Scientists have high confidence that the earlier arrival of spring events is linked to recent warming
trends in global climate.1 Disruptions in the timing of these events can have a variety of impacts on
ecosystems and human society. For example, an earlier spring might lead to longer growing seasons (see
the Length of Growing Season indicator), more abundant invasive species and pests, and earlier and
longer allergy seasons. Unusually warm weather in late winter can create a "false spring" that triggers
the new growth of plants to begin too early, leaving them vulnerable to any subsequent frosts.

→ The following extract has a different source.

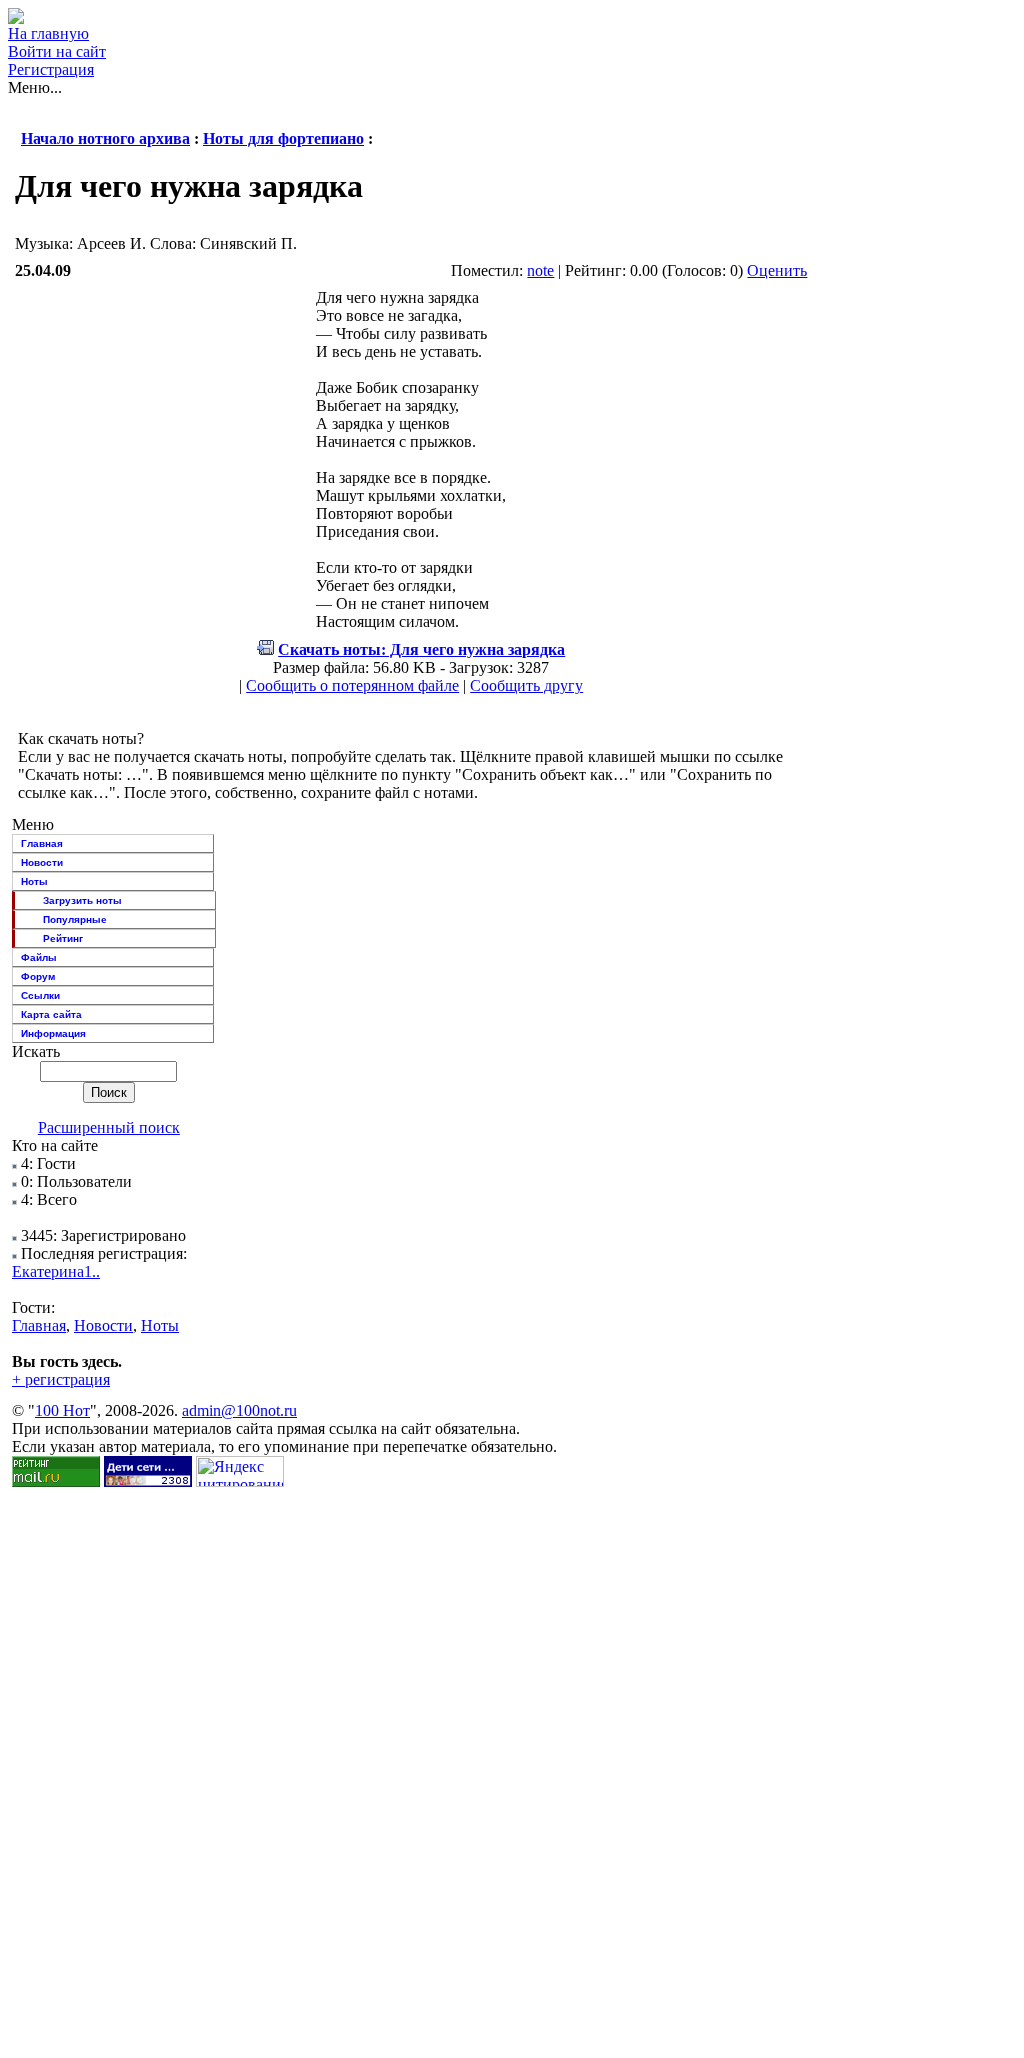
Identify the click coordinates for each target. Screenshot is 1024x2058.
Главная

Because of their close connection with climate, the timing of phenological events can be used as an
indicator of the sensitivity of ecological processes to climate change. Two particularly useful indicators
of the timing of spring events are the first leaf dates and the first bloom dates of lilacs and honeysuckles,
which have an easily monitored flowering season, a relatively high survival rate, and a large geographic
distribution. The first leaf date in these plants relates to the timing of events that occur in early spring,
while the first bloom date is consistent with the timing of later spring events, such as the start of growth
in forest vegetation.2
About the Indicator
This indicator shows trends in the timing of first leaf dates and first bloom dates in lilacs and
honeysuckles across the contiguous 48 states. Because many of the phenological observation records in
the United States are less than 40 years long, and because these records may have gaps in time or
space, computer models have been used to provide a more complete understanding of long-term trends
nationwide.
The models for this indicator were developed using data from the USA National Phenology Network,
which collects ground observations from a network of federal agencies, field stations, educational
institutions, and citizens who have been trained to log observations of leaf and bloom dates. For
consistency, observations were limited to a few specific types of lilacs and honeysuckles. Next, models
were created to relate actual leaf and bloom observations with records from nearby weather stations.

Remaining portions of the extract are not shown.